* **Task goal**
Nothing but an exact repetition of the entries should appear in the answer.

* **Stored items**
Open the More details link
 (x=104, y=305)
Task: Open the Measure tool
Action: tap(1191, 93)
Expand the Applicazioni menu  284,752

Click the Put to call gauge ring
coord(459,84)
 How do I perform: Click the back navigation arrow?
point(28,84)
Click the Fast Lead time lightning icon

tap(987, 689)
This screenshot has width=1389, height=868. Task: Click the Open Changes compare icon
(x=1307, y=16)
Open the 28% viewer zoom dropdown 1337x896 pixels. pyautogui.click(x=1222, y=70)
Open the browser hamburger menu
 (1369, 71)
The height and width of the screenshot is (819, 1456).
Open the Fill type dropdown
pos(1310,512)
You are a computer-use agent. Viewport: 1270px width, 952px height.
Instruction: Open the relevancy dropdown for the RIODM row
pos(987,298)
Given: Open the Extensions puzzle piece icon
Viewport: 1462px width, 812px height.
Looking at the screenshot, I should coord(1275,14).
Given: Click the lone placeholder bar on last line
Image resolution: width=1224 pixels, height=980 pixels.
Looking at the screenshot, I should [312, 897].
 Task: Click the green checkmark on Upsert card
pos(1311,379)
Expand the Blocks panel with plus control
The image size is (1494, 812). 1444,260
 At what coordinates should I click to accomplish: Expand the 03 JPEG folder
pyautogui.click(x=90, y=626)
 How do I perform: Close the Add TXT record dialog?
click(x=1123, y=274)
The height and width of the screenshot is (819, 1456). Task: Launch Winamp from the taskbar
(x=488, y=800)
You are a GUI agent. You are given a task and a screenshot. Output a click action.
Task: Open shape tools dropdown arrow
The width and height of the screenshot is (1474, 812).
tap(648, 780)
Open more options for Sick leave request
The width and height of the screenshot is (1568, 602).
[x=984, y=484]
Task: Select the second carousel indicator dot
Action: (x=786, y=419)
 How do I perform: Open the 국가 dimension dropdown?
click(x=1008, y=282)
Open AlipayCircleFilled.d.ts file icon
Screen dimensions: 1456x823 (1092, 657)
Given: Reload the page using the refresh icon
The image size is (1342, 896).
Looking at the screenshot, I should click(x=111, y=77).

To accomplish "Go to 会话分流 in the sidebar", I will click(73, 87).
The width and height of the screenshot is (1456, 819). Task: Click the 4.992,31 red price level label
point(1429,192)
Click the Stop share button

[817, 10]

* **Result of the task**
Open the More details link
 (x=104, y=305)
Task: Open the Measure tool
Action: tap(1191, 93)
Expand the Applicazioni menu  284,752

Click the Put to call gauge ring
coord(459,84)
 How do I perform: Click the back navigation arrow?
point(28,84)
Click the Fast Lead time lightning icon

tap(987, 689)
This screenshot has width=1389, height=868. Task: Click the Open Changes compare icon
(x=1307, y=16)
Open the 28% viewer zoom dropdown 1337x896 pixels. pyautogui.click(x=1222, y=70)
Open the browser hamburger menu
 (1369, 71)
The height and width of the screenshot is (819, 1456).
Open the Fill type dropdown
pos(1310,512)
You are a computer-use agent. Viewport: 1270px width, 952px height.
Instruction: Open the relevancy dropdown for the RIODM row
pos(987,298)
Given: Open the Extensions puzzle piece icon
Viewport: 1462px width, 812px height.
Looking at the screenshot, I should coord(1275,14).
Given: Click the lone placeholder bar on last line
Image resolution: width=1224 pixels, height=980 pixels.
Looking at the screenshot, I should [312, 897].
 Task: Click the green checkmark on Upsert card
pos(1311,379)
Expand the Blocks panel with plus control
The image size is (1494, 812). 1444,260
 At what coordinates should I click to accomplish: Expand the 03 JPEG folder
pyautogui.click(x=90, y=626)
 How do I perform: Close the Add TXT record dialog?
click(x=1123, y=274)
The height and width of the screenshot is (819, 1456). Task: Launch Winamp from the taskbar
(x=488, y=800)
You are a GUI agent. You are given a task and a screenshot. Output a click action.
Task: Open shape tools dropdown arrow
The width and height of the screenshot is (1474, 812).
tap(648, 780)
Open more options for Sick leave request
The width and height of the screenshot is (1568, 602).
[x=984, y=484]
Task: Select the second carousel indicator dot
Action: (x=786, y=419)
 How do I perform: Open the 국가 dimension dropdown?
click(x=1008, y=282)
Open AlipayCircleFilled.d.ts file icon
Screen dimensions: 1456x823 (1092, 657)
Given: Reload the page using the refresh icon
The image size is (1342, 896).
Looking at the screenshot, I should click(x=111, y=77).

To accomplish "Go to 会话分流 in the sidebar", I will click(73, 87).
The width and height of the screenshot is (1456, 819). Task: Click the 4.992,31 red price level label
point(1429,192)
Click the Stop share button

[817, 10]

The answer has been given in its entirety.